В зарослях некоторых островов Южных морей вы можете услышать грохот в безветренные полдни и, подняв глаза, увидеть труп, раскачивающийся вниз головой на большой скорости с дерева на дерево, держась пальцами ног, гримасничающий, сочащийся тленом. Американцы, столь активные в этой жизни, после смерти покоятся тихо. И хотя каждый камень Уолл-стрит имеет своего отдельного Лара, их сородичи не вышли за пределы городских участков. Клен и береза не скрывают дриад, и Пана никогда не слышали среди этих тростниковых зарослей. Смотрите сколько угодно на водопад Нового Света, вы не увидите белой руки в пене. Безбожное место. И мертвые не возвращаются. Вот почему в сердце теней ничего не таится, и нет человеческой тайны в красках, и нет ни той же радости, ни того же мира в рассвете и закате, которые знают старые земли. Это, действительно, новый мир. Как далеки кажутся те травянистые, залитые лунным светом места в Англии, которые были римскими лагерями или дорогами, где всегда безмятежность, и дух покоящейся цели, и солнечный свет вспыхивает на чем-то большем, чем кремень! Здесь человек вечно первопроходец. Земля девственна, ветер чище, чем где-либо еще, и каждое озеро новорожденное, и каждый день — первый день. Цветы менее сознательны, чем английские цветы, у бризов нет ничего, что можно было бы помнить, и есть все, что можно обещать. Там пока еще не ходят призраки влюбленных по канадским тропинкам. В этом суть серой свежести и бодрой меланхолии этой земли. И при всем очаровании этих качеств, это также секрет недовольства европейца. Ибо можно, в крайнем случае, обойтись без богов. Но не хватает мертвых.

XIV

НЕГРЫ

«Посмотрите на этих негров! Чьи они?» (Американская суфражистка на борту парохода «Вентура», входящего в гавань Паго-Паго, Самоа, октябрь 1913 года. По поводу самоанцев.)

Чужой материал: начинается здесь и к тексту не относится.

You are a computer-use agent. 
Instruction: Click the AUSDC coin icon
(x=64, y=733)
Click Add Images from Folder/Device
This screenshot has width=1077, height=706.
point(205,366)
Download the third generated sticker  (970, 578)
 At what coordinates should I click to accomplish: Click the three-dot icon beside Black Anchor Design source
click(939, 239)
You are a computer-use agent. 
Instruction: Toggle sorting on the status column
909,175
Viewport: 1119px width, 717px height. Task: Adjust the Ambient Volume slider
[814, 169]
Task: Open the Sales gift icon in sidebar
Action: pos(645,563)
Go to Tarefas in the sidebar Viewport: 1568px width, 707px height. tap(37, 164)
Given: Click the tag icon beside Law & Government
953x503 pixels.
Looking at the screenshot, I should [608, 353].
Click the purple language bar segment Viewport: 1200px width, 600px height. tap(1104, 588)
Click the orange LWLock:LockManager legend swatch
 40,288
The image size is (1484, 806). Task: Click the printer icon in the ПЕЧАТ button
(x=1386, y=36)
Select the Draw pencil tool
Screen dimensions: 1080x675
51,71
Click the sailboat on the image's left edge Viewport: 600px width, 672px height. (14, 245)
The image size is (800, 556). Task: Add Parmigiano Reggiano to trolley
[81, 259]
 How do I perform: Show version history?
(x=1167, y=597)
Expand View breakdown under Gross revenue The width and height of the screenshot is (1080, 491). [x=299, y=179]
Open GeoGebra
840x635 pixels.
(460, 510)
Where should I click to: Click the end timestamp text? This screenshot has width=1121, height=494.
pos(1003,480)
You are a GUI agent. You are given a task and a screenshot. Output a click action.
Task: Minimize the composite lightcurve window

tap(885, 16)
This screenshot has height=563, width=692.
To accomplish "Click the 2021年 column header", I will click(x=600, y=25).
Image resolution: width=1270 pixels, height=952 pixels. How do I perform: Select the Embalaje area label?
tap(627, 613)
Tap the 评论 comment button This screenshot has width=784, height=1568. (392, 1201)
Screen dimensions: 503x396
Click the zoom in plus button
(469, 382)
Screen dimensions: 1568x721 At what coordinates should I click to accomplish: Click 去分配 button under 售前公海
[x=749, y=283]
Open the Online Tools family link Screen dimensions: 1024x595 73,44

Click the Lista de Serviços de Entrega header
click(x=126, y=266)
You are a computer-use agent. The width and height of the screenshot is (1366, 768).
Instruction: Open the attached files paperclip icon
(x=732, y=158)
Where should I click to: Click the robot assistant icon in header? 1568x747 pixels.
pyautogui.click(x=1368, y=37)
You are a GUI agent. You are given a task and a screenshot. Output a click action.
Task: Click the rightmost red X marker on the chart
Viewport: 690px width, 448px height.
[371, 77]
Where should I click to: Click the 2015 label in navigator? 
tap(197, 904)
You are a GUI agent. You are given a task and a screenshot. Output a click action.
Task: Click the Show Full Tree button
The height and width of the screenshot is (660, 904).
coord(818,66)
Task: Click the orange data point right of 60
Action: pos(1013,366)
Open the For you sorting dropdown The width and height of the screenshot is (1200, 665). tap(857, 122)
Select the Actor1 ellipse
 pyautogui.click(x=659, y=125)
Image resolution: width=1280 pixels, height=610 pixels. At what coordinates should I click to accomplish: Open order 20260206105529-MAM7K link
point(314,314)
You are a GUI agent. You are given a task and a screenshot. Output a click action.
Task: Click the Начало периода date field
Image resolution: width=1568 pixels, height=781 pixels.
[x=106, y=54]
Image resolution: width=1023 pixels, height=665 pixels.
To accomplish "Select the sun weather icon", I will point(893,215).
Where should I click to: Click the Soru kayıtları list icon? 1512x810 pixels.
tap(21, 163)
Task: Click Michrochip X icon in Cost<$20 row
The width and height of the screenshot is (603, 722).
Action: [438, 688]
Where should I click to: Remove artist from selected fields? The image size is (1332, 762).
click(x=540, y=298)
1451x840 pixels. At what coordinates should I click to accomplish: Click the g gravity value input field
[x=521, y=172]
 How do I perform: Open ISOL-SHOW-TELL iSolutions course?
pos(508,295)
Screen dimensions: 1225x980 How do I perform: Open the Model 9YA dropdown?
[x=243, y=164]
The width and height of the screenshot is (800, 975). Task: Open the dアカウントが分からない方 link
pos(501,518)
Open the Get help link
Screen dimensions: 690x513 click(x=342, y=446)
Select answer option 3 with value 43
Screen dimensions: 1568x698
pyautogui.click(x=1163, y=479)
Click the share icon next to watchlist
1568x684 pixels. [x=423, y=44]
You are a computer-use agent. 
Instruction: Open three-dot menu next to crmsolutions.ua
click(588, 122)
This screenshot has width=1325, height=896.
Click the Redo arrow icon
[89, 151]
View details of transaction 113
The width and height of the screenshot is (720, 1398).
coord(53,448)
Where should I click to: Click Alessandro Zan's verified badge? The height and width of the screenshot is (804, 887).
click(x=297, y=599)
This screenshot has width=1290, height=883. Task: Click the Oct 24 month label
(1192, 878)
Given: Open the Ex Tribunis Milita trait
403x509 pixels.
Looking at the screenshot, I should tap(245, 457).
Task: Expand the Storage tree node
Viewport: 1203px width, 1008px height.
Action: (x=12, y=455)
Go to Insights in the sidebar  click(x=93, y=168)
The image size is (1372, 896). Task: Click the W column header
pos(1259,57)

Полагаю, если бы пришла новость, что Национальная галерея сгорела, можно было бы почувствовать, слушая об общем ущербе, о выгоревших или нетронутых залах, о спасенных, поврежденных или утраченных Рембрандтах и Тицианах, внезапный, непропорционально острый укол любопытства: «"Святой Губерт" Пизанелло или "Бегство в Египет" Патинира — что с ними стало?» Так и сейчас, должно быть, есть горстка странников то тут, то там, которые среди общего пожара и бедствий наций и континентов почувствовали тягу вопроса: «Что с Самоа?»

Острова Южных морей обладают непобедимым очарованием. Любой бар в Сан-Франциско или Сиднее расскажет вам истории о моряках, которые сошли на берег на Самоа, Таити или Маркизских островах ради месячного отпуска пять, десять или двадцать лет назад. Их жены и семьи ждут их до сих пор. Эти острова — сочетание всех легендарных небес. Это остров Калипсо и Просперо, и Геспериды, и Рай, и любое вневременное и безмятежное место. Такие сказки были сложены о них людьми, которые побывали там, уехали и были преследуемы запахом кустарника и лагун, и слабым громом на далеком рифе, и красками неба, моря и кораллов, и красотой и грацией островитян. И самое странное то, что это почти утомительно правдиво. В Южных морях Творец, кажется, постарался показать, что Он может. Представьте себе остров с самым совершенным климатом в мире, тропическим, но почти всегда охлаждаемым бризом с моря. Никакой малярии или других лихорадок. Никаких опасных зверей, змей или насекомых. Рыба для ловли и фрукты для сбора. И земля, небо и море бессмертной красоты. Что еще могла бы дать цивилизация? Зонтики? Веревки? Чемоданы? Любой из огромных листьев банана более водонепроницаем, чем самая дорогая ткань. И с первого дерева можно сорвать длинную полоску волокна, которая держит лучше любой веревки. А тридцать секунд работы над большим пальмовым листом создают корзину-сумку, которая будет носить невероятные тяжести весь день, и которую можно выбросить вечером. Мир удобств. И вещи, которые цивилизация оставила позади или упустила по пути, тоже есть там, среди полинезийцев: красота, вежливость и веселье. Я думаю, нет дара ума или тела, который ценят мудрые, которого не хватало бы этим людям. Человек, которого я встретил на других островах, много путешествовавший по всему миру, сказал мне: «Я не нашел ни одного человека, в Европе или вне ее, с хорошими манерами и достоинством самоанца, за возможным исключением ирландского крестьянина». Народ, среди которого итальянец был бы неотесанным, высококастовый индус — вульгарным, Карсавина казалась бы неуклюжей, а Елена Троянская — неряхой.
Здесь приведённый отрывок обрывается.